他犹豫了一下,快步走了过去。
当瞧见从沈墨笔下生出来的凌厉笔锋时,怔在当场,满眼的不可置信。
不可能,这怎么可能?
沈墨的字他曾经见过,比狗爬的还不如,怎会如此遒劲有力?
他向来自诩字迹出众,若是放在他的字迹面前,定然会显得小家子气,根本没眼看。
元院长的字迹已算名家,若是将他的字迹与元院长的比较,也不会落于下风!
沈玉成的脸色又难看了几分。
再观他笔下的内容。
笔速飞快,却丝毫不乱,内容无错,后面的论述内容更是条理清楚,字字珠玑,哪里还有往日里的笨拙?
沈玉成面无血色,脑中纷乱,只觉沈墨笔下写出的字,变成了一根根针,扎进了他的心里!
因着那夫子一声感叹,不少夫子都聚集了过来,而那些监考的学生也是心痒的不行,若不是还要监考,必然拔腿跑过去瞧一瞧。
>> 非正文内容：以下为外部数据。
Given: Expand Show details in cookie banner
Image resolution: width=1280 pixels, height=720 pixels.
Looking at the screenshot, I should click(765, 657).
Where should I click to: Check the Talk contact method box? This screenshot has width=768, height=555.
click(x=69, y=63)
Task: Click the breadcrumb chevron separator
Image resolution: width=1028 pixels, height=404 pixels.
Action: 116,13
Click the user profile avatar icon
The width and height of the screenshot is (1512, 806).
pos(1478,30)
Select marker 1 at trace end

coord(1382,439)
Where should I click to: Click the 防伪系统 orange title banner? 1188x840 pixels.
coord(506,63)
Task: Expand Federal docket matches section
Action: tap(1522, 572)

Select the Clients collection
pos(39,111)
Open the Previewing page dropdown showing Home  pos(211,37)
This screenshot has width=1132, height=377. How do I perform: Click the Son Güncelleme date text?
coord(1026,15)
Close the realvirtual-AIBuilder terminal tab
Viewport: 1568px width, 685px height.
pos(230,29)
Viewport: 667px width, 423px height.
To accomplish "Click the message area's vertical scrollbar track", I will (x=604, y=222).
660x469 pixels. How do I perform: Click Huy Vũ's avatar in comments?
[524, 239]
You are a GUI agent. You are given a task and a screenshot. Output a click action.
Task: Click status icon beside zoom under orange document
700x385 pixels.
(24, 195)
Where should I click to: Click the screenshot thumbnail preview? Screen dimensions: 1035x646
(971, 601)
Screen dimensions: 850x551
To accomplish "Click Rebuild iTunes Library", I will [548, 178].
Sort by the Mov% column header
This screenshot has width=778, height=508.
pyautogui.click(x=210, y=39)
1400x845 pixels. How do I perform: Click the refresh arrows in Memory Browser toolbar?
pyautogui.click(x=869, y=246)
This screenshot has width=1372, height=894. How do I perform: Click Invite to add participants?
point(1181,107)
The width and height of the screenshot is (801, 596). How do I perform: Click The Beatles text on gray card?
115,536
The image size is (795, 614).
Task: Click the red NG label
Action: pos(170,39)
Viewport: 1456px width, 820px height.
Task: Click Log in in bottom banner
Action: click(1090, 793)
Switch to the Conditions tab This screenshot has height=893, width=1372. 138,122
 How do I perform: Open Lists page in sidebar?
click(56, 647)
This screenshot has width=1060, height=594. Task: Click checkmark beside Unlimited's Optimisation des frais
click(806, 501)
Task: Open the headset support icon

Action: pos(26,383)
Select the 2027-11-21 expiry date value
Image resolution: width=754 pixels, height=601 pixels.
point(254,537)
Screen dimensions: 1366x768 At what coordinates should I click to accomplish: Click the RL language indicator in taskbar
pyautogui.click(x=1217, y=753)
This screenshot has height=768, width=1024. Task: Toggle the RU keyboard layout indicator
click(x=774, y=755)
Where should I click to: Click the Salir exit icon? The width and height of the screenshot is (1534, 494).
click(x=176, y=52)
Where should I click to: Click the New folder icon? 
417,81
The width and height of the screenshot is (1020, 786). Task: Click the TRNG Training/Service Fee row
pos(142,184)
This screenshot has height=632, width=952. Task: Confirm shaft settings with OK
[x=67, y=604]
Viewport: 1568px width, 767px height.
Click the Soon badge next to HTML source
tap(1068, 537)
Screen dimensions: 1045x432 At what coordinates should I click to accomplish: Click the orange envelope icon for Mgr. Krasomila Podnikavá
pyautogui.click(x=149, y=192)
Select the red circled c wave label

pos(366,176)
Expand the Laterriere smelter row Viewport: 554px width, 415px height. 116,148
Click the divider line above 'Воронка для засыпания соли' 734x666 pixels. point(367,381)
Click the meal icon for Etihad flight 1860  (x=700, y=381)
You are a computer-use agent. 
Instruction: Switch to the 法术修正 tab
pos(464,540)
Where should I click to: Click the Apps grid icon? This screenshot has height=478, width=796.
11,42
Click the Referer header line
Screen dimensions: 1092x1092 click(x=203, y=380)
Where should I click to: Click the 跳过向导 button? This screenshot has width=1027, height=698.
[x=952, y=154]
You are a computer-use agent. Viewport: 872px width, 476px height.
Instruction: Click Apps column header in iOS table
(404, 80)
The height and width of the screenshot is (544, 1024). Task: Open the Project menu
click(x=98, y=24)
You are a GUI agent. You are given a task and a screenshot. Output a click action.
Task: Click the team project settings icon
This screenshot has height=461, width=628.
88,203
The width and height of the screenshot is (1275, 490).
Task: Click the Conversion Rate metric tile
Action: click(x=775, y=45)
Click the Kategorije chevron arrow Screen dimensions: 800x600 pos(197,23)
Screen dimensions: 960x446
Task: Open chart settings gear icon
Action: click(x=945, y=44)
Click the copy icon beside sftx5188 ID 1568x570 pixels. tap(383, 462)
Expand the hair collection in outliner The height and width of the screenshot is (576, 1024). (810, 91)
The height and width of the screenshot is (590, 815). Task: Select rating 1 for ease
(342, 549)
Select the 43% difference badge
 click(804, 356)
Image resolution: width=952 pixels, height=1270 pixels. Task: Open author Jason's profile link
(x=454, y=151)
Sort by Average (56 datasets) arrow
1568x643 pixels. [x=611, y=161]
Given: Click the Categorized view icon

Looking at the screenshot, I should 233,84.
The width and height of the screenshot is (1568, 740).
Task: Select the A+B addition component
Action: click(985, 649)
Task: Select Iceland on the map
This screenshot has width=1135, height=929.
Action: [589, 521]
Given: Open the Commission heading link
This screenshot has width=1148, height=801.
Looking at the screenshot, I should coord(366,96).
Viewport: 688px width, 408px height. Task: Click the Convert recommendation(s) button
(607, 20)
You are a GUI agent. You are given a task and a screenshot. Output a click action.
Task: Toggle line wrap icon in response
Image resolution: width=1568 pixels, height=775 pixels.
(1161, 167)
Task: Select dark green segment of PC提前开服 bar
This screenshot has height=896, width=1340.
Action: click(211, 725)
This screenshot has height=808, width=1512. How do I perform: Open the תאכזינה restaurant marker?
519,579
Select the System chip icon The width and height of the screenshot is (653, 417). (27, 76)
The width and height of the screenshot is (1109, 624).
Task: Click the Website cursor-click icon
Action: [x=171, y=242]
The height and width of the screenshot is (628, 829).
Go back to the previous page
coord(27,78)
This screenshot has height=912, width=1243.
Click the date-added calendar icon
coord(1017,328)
要知道,发话的可是学院的闻夫子,他向来最为严苛,古板,寡言少语,能得他如此赞叹,那字该如何了得?
被众人围观,沈墨坐于当中,却不骄不躁,沉着冷静答题,神情专注,丝毫不曾受四周之人影响。
元院长端看那双眼睛。
有那么一刻,他仿佛从他的身上看到了另外一人的身影。
虽情形不同,表现不同,他却从他们身上感受到了同样的自信与坚定!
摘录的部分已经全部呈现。